Russia and China's attitudes towards Central Asia are often described as "soft competition." In other words, both sides know and understand their own and each others' interests in the region, but do not perceive them as a reason for an open conflict. China's policy towards the EEU is described by specialists as "adaptation to the changing environment." For example, recently China managed to sign an agreement on the establishment of a free trade zone with the Eurasian Economic Union and thereby derived maximum possible benefits from the current situation. In addition, China managed to reap all benefits from the worsening of Russia's relationships with Western countries, which made Russia more attentive to Chinese initiatives.

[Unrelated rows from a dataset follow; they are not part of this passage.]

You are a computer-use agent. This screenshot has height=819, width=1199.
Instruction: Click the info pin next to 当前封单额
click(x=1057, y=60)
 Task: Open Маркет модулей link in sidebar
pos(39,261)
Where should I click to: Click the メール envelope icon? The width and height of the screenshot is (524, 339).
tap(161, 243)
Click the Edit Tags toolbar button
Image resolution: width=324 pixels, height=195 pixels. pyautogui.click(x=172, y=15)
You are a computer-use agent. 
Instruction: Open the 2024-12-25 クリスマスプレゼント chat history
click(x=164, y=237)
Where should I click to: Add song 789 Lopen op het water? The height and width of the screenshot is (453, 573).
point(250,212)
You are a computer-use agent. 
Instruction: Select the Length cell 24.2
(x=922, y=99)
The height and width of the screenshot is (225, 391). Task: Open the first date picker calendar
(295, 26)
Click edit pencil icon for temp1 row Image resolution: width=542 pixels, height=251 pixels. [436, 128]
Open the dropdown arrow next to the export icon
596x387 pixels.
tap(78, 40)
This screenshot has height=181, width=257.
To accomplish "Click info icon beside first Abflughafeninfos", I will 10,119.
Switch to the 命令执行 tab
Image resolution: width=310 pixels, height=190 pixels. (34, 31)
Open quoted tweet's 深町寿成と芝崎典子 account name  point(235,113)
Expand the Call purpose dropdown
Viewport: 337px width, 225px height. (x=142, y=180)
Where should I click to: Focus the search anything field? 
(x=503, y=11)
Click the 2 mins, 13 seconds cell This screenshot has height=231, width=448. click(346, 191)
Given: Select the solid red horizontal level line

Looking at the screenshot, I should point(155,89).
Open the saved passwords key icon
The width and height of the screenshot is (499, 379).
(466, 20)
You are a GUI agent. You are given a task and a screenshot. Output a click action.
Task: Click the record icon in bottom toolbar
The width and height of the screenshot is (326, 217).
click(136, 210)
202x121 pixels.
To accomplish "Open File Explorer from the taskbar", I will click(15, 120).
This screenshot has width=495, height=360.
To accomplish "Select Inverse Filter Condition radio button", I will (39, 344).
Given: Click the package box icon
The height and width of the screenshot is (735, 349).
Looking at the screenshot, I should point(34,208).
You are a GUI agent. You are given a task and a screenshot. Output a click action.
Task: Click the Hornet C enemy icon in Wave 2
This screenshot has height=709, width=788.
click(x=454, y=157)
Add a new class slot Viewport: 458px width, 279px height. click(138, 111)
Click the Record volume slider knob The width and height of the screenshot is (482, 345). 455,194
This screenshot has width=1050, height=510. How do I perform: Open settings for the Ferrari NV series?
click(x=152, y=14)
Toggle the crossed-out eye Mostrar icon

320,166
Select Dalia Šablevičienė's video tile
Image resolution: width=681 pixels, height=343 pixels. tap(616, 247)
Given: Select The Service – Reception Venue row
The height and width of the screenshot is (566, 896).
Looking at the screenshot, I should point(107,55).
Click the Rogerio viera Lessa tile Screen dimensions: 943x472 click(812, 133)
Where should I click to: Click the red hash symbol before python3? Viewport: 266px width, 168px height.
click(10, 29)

According to political scientist Kairat Bekov, the most remarkable case here is the agreement with Russia on the coordination of the development of the Eurasian Economic Union and the Silk Road Economic Belt. These are the reasons for China's engaging in joint policy with Russia to coordinate efforts in Central Asia. China tries by all means to emphasise that it always takes into account the Russian side's opinion with respect to Central Asian countries. The situation in the Chinese economy is not as good as many believe. The notorious market failures such as "middle income traps" come to the forefront.
"Some imperial (in the good, dimensional sense of the word) investment in all more or less liquid projects abroad makes many economists and political scientists speak of somewhat of a "Chinese world" phenomenon. The behaviour of Kazakhstan's monetary authorities, which after discontinuing Kazakh tenge's pegging to the dollar promised China in the first place that all investment contracts would remain effective, can evoke a negative reaction. Here, we shouldn't be tied to the chariot of, albeit strategic but, nevertheless, an investor, which pursues primarily their own profit and return on investment," Evgeny Tischenko, an expert, says.
The speaker states that Kazakhstan trusts fully the Chinese model of behaviour with dominating state regulation, which may also have its effects. Russia, obviously, insists on parity contacts in the Central Asian space and on some kind of labour distribution. Special investment conditions for enterprises in the areas of Russia and China's joint transborder efforts will be helpful in this case.
Therefore, it would be wrongful to see China's increased activity in Central Asia as an automatic reduction in Russia's influence. Here we observe a division of efforts where China occupies the niches in Central Asia, which Russia cannot fill because of limited economic opportunities.
"We should keep in mind that the Central Asian countries themselves, instead of choosing one country as a priority, will rather aim at balancing several centres of power," Kairat Bekov concludes.